Given passage:
┄┄┄┄┄┄
In the meantime our exclusively volunteer army will grow in strength unchallenged, and to keep it alive, it must always be fed with more wars here and more wars there, and all over. What could happen in the US would be a military takeover by this new military caste. This happened in Egypt when the rich and the middle class sourced out (privatized as the neo-cons love to call it) their military to the alien slave Mamluks who eventually gained all the weapons, technology and expertise, and finally seized power and ruled Egypt for several centuries under a military dictatorship.

Louie Fernandez, (by email), New Jersey, April 04, 2009

wwwwwwwwwwwwwwwwwwwwwwwwwwwwwwwwwwwww

Dear Tony:
Yes, indeed, the war on terror in Afghanistan is now Barack Obama's war. One complication is that this war has now to be pursued both in Afghanistan and Pakistan. Still another scary complication is that Pakistan has nuclear weapons, which could potentially fall into the hands of terrorists, considering that Pakistan appears to be in a "downward spiral."

George W. Bush and his band of arrogant but starry-eyed neo-cons led by Dick Cheney, Donald Rumsfeld, Richard Perle and Paul Wolfowitz made the terrible mistake of believing that decimating the al-Qaeda and their leader Osama bin-Laden would be quick, easy and cheap.
┄┄┄┄┄┄
Information shown:
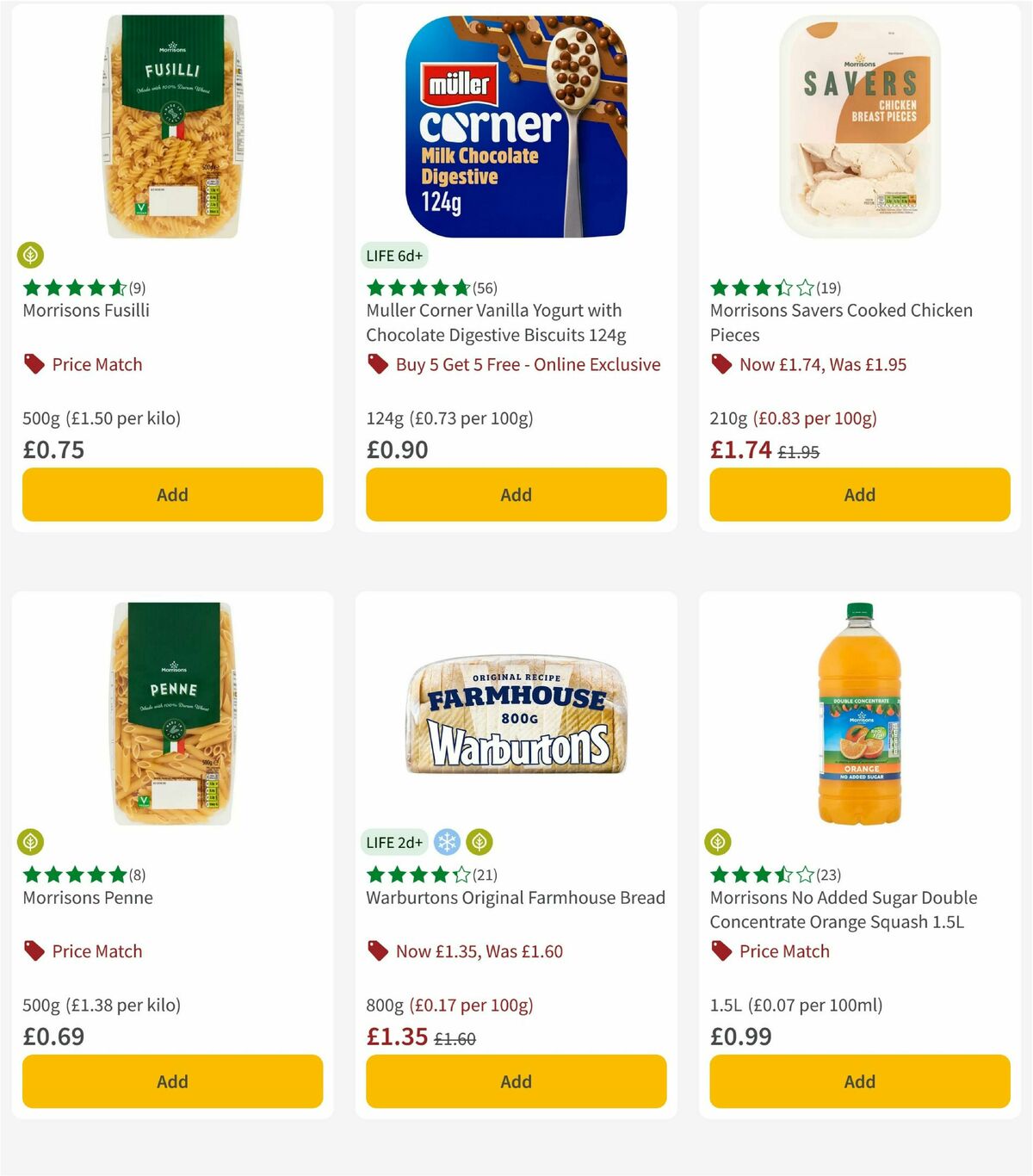This screenshot has width=1033, height=1176.
Task: Click the Buy 5 Get 5 Free offer text
Action: pyautogui.click(x=527, y=364)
┄┄┄┄┄┄
Reproduce the passage about the war in Afghanistan starting with "Louie Fernandez, (by" and going on through "easy and cheap.", putting "Iraq" wherever "Pakistan" appears.

The answer:
Louie Fernandez, (by email), New Jersey, April 04, 2009

wwwwwwwwwwwwwwwwwwwwwwwwwwwwwwwwwwwww

Dear Tony:
Yes, indeed, the war on terror in Afghanistan is now Barack Obama's war. One complication is that this war has now to be pursued both in Afghanistan and Iraq. Still another scary complication is that Iraq has nuclear weapons, which could potentially fall into the hands of terrorists, considering that Iraq appears to be in a "downward spiral."

George W. Bush and his band of arrogant but starry-eyed neo-cons led by Dick Cheney, Donald Rumsfeld, Richard Perle and Paul Wolfowitz made the terrible mistake of believing that decimating the al-Qaeda and their leader Osama bin-Laden would be quick, easy and cheap.